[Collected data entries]
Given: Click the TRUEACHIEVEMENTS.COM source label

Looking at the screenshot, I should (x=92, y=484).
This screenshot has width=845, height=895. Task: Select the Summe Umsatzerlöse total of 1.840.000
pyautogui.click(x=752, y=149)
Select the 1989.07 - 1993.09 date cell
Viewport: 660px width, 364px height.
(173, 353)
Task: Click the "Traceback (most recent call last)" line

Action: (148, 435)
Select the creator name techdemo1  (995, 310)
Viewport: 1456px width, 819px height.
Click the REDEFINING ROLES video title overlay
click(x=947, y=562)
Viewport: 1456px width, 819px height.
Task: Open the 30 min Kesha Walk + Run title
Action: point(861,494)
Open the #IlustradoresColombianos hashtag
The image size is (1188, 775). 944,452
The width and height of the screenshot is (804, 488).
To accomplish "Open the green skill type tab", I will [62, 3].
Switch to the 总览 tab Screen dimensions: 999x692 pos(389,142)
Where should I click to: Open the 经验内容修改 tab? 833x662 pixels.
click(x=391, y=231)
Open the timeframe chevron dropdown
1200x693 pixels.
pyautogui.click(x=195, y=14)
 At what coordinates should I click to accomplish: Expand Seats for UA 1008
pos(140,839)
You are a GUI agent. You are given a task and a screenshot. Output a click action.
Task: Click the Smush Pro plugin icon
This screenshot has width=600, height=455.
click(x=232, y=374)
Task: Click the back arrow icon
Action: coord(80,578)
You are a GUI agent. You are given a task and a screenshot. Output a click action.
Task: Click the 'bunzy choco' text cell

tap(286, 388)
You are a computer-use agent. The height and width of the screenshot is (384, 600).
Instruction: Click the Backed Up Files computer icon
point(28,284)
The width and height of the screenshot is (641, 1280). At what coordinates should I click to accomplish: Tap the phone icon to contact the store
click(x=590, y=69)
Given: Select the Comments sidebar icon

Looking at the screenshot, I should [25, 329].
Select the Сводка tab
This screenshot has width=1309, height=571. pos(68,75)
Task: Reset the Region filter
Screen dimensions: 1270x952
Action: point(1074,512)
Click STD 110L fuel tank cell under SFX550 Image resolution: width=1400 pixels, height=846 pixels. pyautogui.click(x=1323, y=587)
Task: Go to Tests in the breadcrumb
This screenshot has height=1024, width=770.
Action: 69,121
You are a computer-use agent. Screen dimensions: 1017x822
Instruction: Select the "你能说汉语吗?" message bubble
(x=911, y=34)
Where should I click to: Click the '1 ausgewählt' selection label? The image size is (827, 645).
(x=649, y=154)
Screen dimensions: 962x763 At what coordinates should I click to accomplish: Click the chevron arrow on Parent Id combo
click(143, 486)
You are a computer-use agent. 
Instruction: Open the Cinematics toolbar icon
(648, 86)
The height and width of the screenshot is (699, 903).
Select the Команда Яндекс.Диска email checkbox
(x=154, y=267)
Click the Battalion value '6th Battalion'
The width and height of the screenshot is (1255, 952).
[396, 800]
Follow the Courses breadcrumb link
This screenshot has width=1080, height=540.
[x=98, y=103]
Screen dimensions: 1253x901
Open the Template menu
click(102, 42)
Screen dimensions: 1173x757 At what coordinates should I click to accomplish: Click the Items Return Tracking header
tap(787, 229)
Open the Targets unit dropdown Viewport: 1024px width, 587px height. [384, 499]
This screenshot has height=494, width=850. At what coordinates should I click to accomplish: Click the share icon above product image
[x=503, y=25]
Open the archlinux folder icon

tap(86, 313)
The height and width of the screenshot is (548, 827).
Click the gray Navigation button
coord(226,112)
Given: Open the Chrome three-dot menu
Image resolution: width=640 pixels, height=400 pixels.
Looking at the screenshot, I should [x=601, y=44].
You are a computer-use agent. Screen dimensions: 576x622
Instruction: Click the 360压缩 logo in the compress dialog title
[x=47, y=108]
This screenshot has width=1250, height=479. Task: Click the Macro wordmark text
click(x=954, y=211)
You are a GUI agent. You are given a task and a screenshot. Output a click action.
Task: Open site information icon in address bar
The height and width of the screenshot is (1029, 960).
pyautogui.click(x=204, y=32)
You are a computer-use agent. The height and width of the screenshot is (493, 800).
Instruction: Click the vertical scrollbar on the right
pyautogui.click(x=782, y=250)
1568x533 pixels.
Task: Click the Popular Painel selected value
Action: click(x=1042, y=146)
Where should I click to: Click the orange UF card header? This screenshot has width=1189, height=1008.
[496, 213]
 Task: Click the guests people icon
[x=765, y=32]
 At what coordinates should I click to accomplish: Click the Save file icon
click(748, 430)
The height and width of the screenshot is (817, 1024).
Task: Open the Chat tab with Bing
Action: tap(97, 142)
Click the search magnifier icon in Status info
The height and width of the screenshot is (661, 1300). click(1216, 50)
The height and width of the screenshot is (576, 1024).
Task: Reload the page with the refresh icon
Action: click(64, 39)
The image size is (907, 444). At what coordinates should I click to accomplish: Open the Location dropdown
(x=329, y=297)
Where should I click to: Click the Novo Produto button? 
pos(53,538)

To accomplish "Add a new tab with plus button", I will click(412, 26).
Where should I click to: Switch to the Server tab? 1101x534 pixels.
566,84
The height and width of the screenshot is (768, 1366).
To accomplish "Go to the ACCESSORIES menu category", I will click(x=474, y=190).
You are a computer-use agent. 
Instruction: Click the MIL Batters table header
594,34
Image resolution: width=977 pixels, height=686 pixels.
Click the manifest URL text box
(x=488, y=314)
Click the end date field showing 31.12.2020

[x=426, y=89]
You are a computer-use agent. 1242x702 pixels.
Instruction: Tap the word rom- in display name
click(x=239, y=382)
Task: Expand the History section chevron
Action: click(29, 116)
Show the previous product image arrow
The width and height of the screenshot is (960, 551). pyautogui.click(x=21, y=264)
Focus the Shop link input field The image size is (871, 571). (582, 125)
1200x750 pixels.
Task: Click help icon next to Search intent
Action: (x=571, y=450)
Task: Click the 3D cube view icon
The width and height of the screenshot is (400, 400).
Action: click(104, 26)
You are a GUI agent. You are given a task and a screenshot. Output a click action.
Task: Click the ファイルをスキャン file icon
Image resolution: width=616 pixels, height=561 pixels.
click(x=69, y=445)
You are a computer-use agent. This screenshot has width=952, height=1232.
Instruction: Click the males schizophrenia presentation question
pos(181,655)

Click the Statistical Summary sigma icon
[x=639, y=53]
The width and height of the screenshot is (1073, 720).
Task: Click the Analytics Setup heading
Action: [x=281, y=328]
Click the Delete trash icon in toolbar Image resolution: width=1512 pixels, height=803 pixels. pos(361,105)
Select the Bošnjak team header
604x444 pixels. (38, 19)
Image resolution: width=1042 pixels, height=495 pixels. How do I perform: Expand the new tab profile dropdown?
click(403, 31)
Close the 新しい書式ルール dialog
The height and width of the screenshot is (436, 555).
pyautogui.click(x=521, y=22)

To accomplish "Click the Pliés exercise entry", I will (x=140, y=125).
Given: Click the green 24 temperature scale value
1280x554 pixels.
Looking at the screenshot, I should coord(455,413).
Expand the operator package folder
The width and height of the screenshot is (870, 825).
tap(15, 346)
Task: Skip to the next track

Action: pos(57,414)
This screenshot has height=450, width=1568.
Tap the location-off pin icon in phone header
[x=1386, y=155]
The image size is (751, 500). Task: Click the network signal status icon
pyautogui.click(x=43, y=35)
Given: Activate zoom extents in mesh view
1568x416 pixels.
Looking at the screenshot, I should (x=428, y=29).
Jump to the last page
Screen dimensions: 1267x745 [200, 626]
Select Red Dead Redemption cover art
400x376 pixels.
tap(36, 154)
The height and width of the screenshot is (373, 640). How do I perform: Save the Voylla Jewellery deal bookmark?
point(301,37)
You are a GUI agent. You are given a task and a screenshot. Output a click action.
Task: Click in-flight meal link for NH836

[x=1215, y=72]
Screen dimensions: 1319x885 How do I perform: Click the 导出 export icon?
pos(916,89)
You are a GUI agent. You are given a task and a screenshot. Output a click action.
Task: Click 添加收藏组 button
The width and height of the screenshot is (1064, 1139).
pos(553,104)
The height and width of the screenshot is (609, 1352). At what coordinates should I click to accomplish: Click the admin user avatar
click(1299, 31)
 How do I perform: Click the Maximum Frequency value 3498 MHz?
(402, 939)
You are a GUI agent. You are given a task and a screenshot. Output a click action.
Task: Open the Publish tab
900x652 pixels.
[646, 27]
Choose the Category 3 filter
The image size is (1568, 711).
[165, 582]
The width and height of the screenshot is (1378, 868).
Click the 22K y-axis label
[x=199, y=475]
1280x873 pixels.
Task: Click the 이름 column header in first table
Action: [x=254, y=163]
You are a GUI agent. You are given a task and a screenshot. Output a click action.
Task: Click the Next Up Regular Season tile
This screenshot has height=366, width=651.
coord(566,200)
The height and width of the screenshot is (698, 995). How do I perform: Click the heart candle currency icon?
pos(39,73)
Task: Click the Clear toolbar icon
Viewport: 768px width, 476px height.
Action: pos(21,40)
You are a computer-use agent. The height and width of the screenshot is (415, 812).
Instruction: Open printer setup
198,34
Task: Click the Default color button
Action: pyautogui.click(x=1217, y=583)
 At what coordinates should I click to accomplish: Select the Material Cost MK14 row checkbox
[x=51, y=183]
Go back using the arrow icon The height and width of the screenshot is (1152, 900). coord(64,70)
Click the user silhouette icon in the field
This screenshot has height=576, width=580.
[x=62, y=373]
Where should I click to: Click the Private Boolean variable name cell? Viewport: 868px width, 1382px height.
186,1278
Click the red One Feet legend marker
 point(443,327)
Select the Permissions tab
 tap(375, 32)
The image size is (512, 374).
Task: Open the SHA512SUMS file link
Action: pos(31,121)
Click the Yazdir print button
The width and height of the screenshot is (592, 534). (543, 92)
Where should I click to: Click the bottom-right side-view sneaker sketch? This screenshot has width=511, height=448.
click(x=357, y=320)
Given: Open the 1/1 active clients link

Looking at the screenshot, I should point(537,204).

Exercise requirements:
From the records above, transcribe without alteration every line from the one with "This screenshot has height=494, width=850." to the one with "Given: Open the Chrome three-dot menu", inclusive.

Written response:
This screenshot has height=494, width=850. At what coordinates should I click to accomplish: Click the share icon above product image
[x=503, y=25]
Open the archlinux folder icon

tap(86, 313)
The height and width of the screenshot is (548, 827).
Click the gray Navigation button
coord(226,112)
Given: Open the Chrome three-dot menu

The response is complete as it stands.